In response, she worked with Virginia Pride, Diversity and a whole host of other local queer organizations to put together Stonewall Rising, a thousand-man march to the city’s police training academy to call for change in the way officers learn to interact with the public. The list of groups that joined the call proved nearly as long as the rows of marchers calling for justice.

“I was so hurt and bothered I wasn’t seeing a lot of support coming from the LGBTQ+ community,” Merlo says. “We as a community have faced our own challenges of discrimination and police brutality which is what the anniversary of the Stonewall riots really embodies. I hope that things change so we never have to do that again.”

Another issue upon which Virginia Pride and Diversity have grown closer in their collaboration over the past year is the pain caused by the pandemic. Lacking access to unemployment insurance and food stamps that have carried other households through, Richmond’s Latinx community has shown itself to be especially vulnerable to the coronavirus recession. With hunger on the rise, the two organizations teamed up for a series of food drives.

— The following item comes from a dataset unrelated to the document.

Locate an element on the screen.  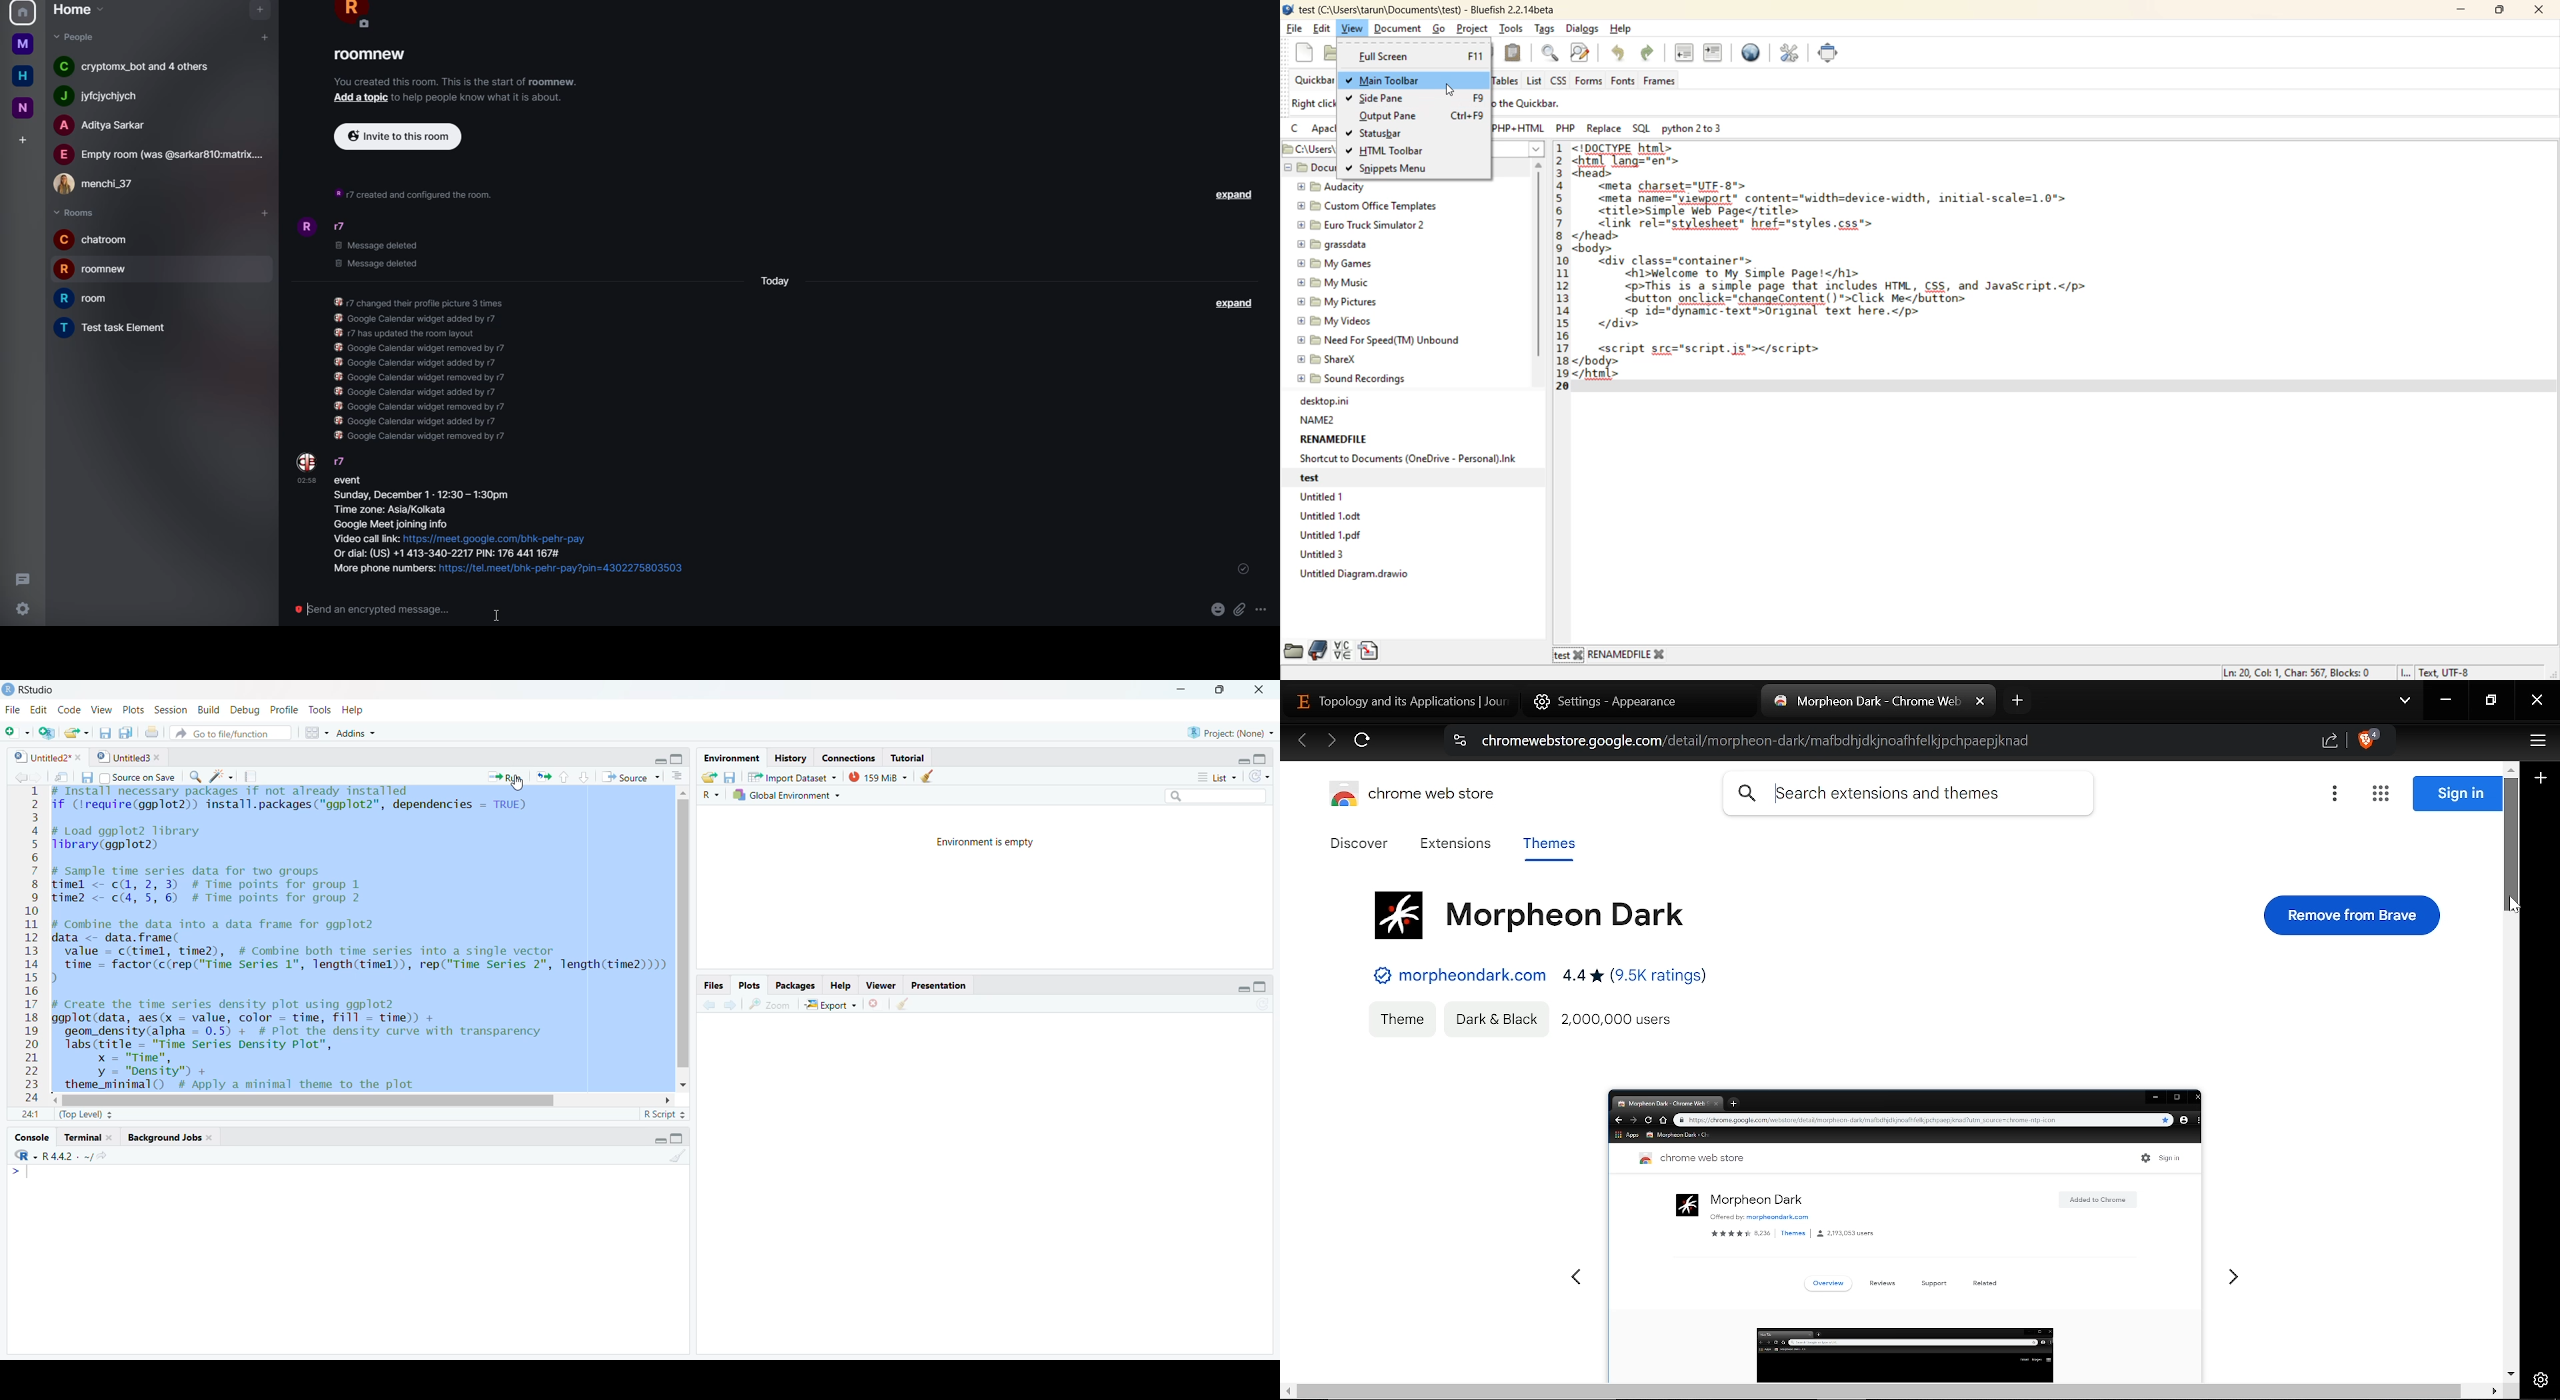
profile is located at coordinates (305, 461).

“Last year we provided a free week’s supply of groceries to over 1,800 families,” says Bill Harrison, president and executive director of Diversity Richmond. “The first two drives targeted local Hispanic communities as many Latinx people work in the hospitality industry, which has been hard hit by the pandemic. The third drive was open to all with over 800 families participating.”

The bounty didn’t go unappreciated. With Feed More providing 8,000 pounds of vegetables and hundreds of pounds of frozen turkeys, hams and chickens to each event, the food drives proved incredibly popular. In 2021, they expect to make the event a quarterly affair.

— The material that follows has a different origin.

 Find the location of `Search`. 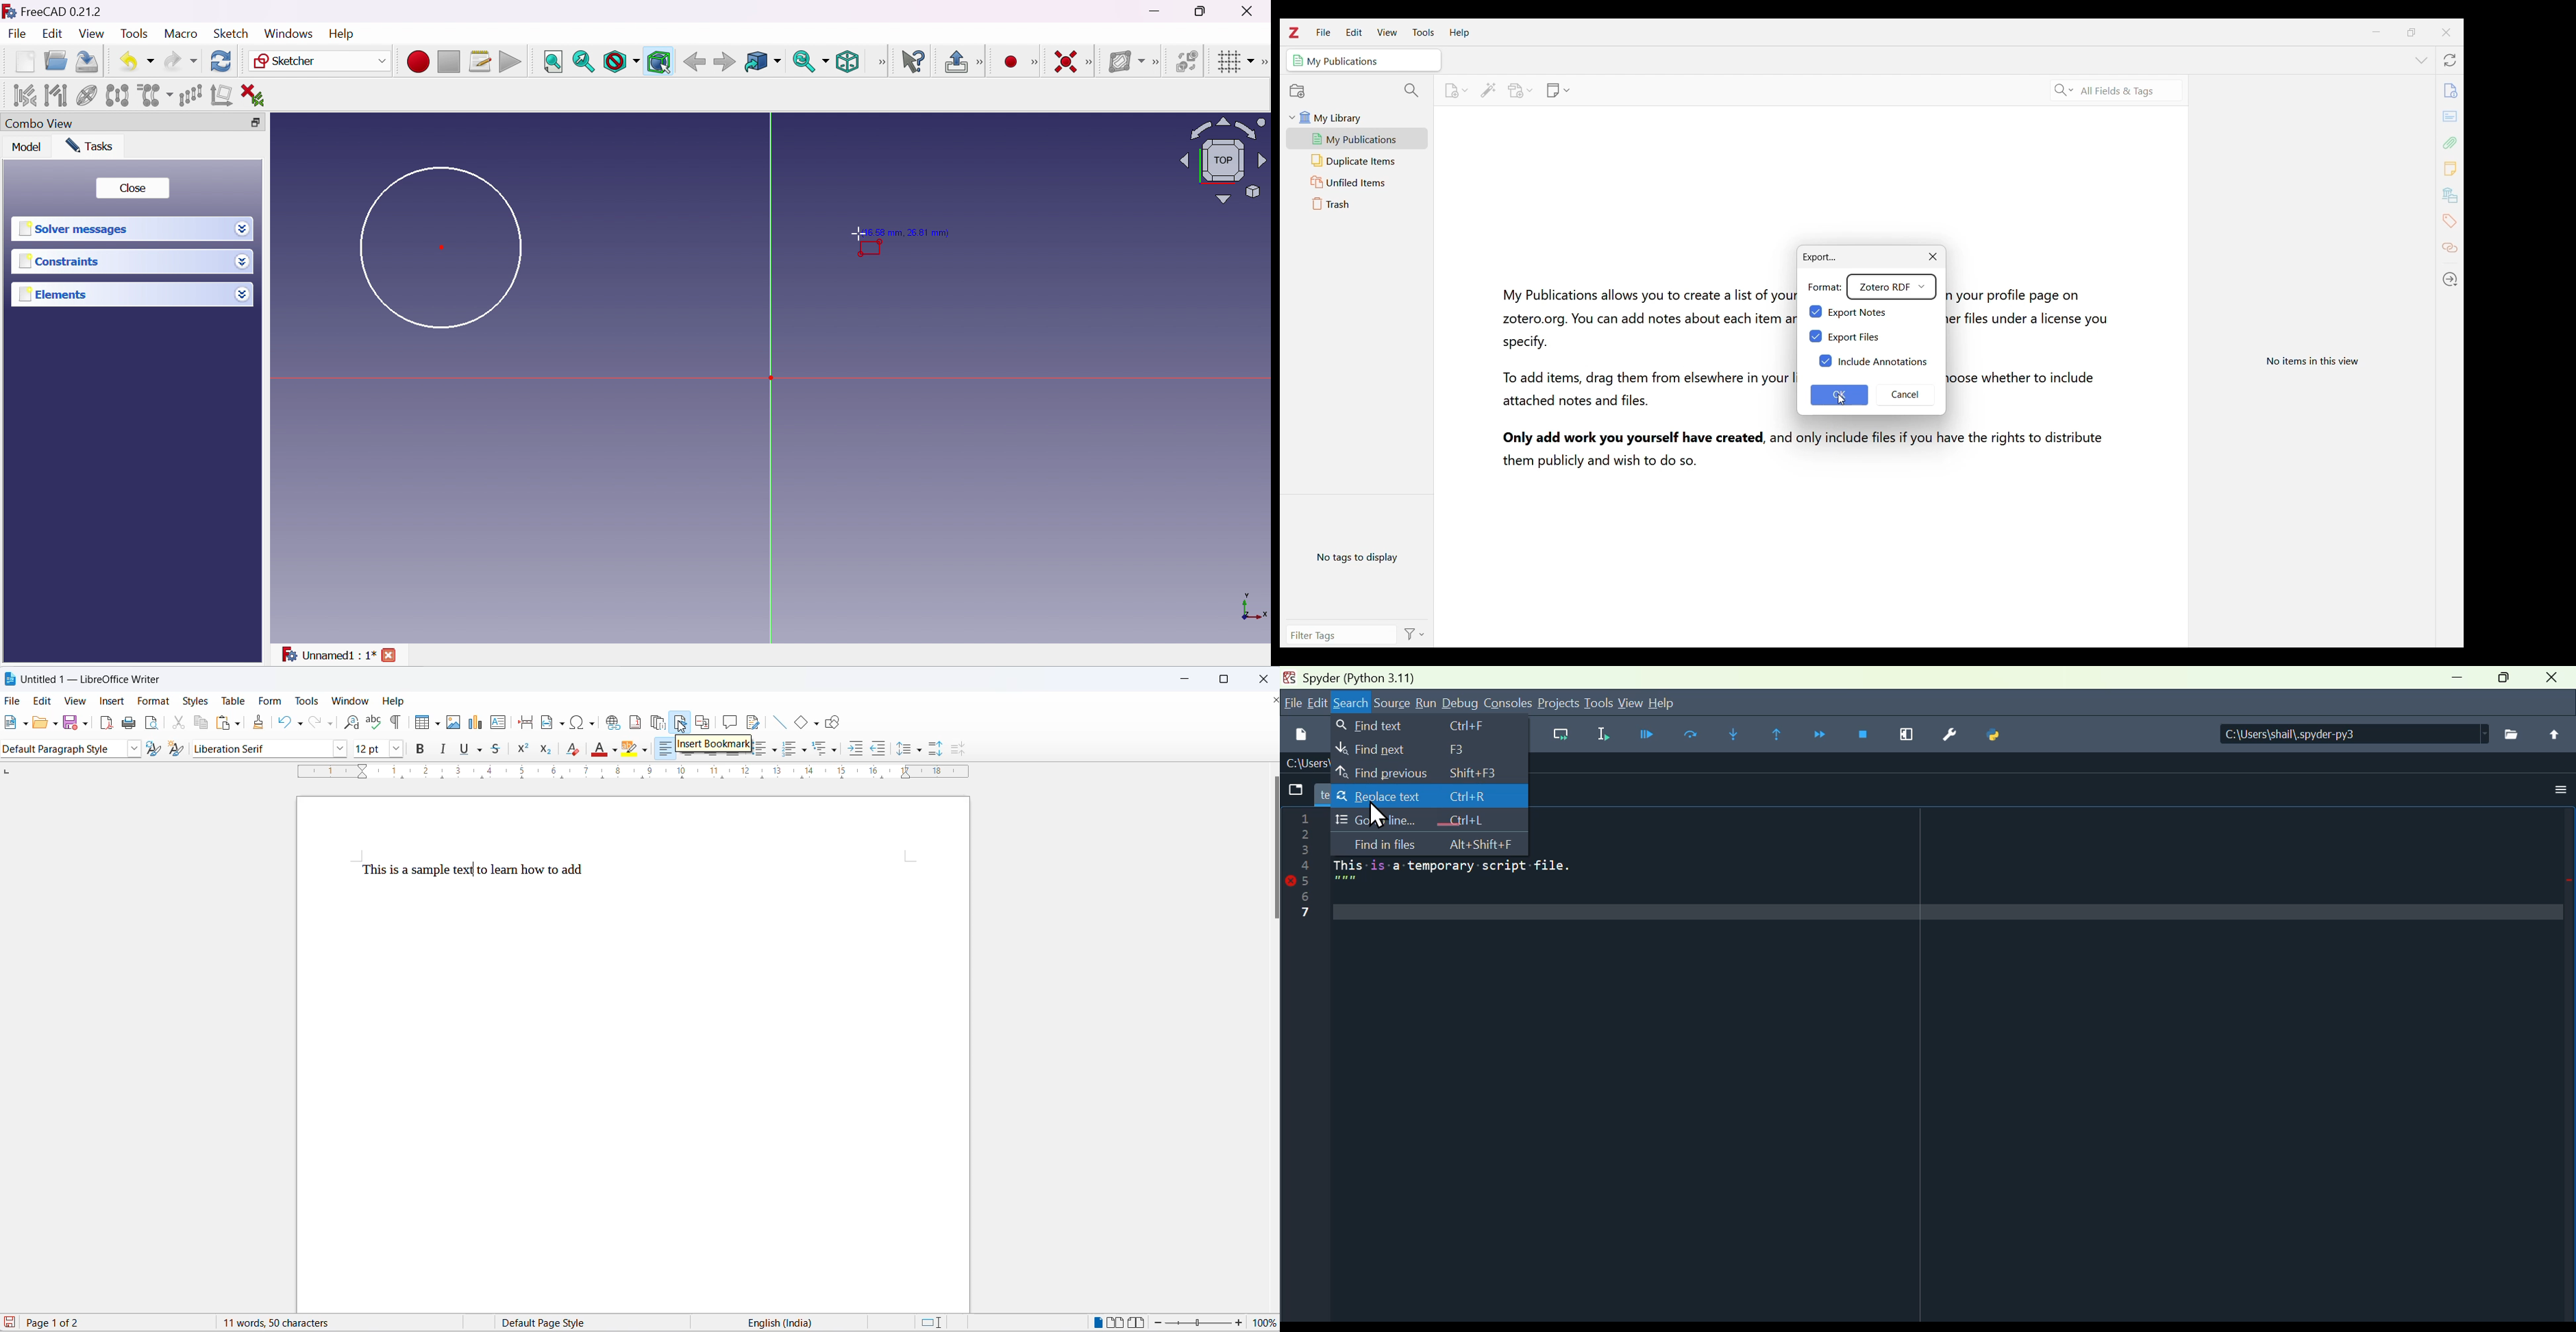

Until it’s safe for in-person gatherings, many of the two groups’ signature events like the Black & Bold Awards and Pride Fest will remain virtual. In the meantime, both Virginia Pride and Diversity believe the merger will help both organizations become better partners for their community and the region.

“This deal gives us the organizational structure and the financial security to know Virginia Pride is going to be around for a very long time,” Millner says. “We will continue to do the same kind of programming and advocacy work we’ve always done, so folks may not even notice the change.”